Welche Eltern kennen das nicht? Dass das Plüschtier des Nachwuchses mitten im Raum liegt, ist das ein Ärgernis, aber etwas ganz anderes ist es, wenn die Legosteine zur gemeingefährlichen Trittfalle werden. Da wird ein Wörtchen mit dem Spross fällig! Dumm nur, wenn der Großvater sich auf dessen Seite schlägt und die Erziehung konterkariert … Wussten Sie, dass sich diese Szene so ähnlich auch im Star-Wars-Universum abgespielt hat? Dort ist Fauli allerdings kein Plüschfaultier, sondern ein Ewok, und der Großvater Darth Vader. Und dass das indische Bollywoodkino die Geschichte ebenfalls erzählt, nur getanzt natürlich? Nein? Nun, die Schauspieler, die dem Publikum dies nähergebracht haben, auch nicht. Das ist ja das Ulkige am Improvisationstheater.

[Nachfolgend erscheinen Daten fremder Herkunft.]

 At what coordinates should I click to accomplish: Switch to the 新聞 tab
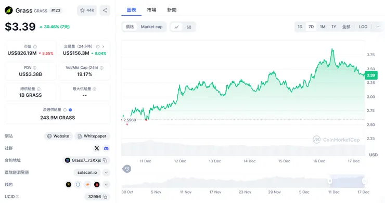(x=172, y=10)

Die studentische Impro-Gruppe (K)Impro von der Ruhr-Uni Bochum ist schon Stammgast auf der trailer-bühne und hat das Publikum von Bochum Total schon echt vermisst. Im Impro-Theater reagieren spontan die Akteure auf der Bühne auf Zurufe des Publikums bzw. der „Regisseurin“ oder lassen sich wie Marionetten bewegen, während sie versuchen, die Story zweier junger YouTube-Influencerinnen darzustellen. Gar nicht so einfach, wenn die Puppenspieler ganz andere Flausen im Kopf haben. Dicke Kudos gehen auf jeden an die Gruppe für den Körpereinsatz. Rückwärts und in Zeitlupe von bzw. zurück auf einen Stuhl zu fallen, das muss man erstmal können!

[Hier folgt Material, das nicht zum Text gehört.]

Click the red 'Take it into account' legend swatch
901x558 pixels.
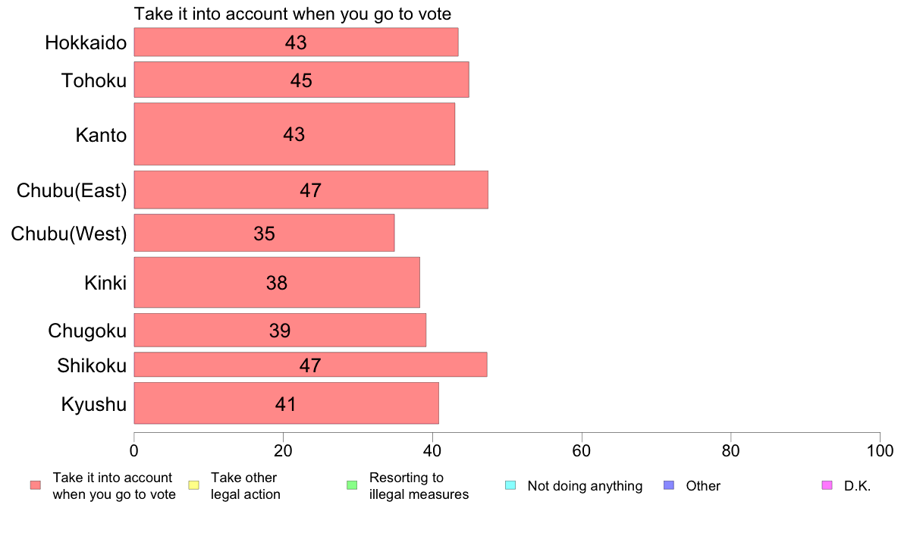[x=36, y=485]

Seon Hee Lee und Frank Joschek waren für die Lyrik auf diesem Festival zuständig. In Natur- und Alltagsbildern – also sprachlichen –schilderten sie das koreanische Leben. Dies ist kein Reisebericht, kein Blick von außen, denn Seon Hee Lee ist Koreanerin. Das ist authentisch. Dass die Lesung entsprechend auch auf Koreanisch und in deutscher Übersetzung stattfand, steigerte die Echtheit. Wer sich darauf einließ, konnte eine Menge über ein fernes Land mitnehmen.

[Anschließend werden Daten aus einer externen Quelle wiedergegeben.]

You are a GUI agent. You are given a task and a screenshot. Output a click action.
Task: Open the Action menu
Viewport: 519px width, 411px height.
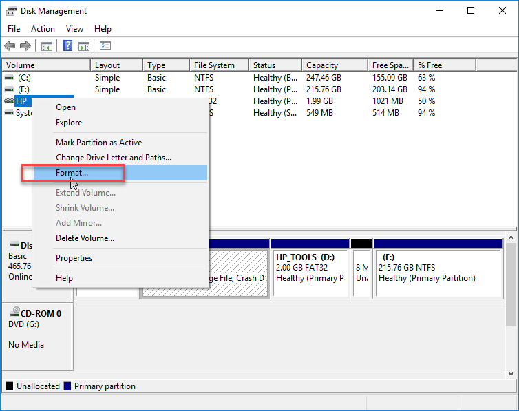[43, 29]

Vom Ruhrpott in den Indischen Ozean
Literarisch, aber, nun, profaner ging es mit Lieven Rother weiter. „Marshall In Love“ heißt sein Romandebut, und die Profanität bezieht sich nicht auf seine Sprache. Die ist klar und direkt, wie es eben im Ruhrgebiet so ist, wo der Krimi spielt. Umso unverblümter sind dann die Eindrücke aus dem Knastleben …
Ebenfalls im Ruhrgebiet spielt Pia Lüddeckes dritter Roman „In Dreams“. Wie bei der Autorin aber üblich, ist der Pott hier nicht klar und direkt, sondern irgendwie verzerrt, die Grenzen zwischen Traum und Wirklichkeit verschwimmen. Die Kostprobe am heutigen Tag vermag bloß einen ersten Einblick in die Geheimnisse rund um dubiose Wohnheime und zwielichtige Gestalten am Rhein-Herne-Kanal zu vermitteln … Die Autorin wird kongenial begleitet von Ernest, der sie mit Geräuschen vom Band, der Performance bestimmter Rollen z. B. in österreichischem Akzent sowie virtuos an der Gitarre begleitet. So sind die Shows von Pia und Ernest keine bloßen Lesungen, sondern Live-Hörspiele und Prog-Rock-Konzerte in einem.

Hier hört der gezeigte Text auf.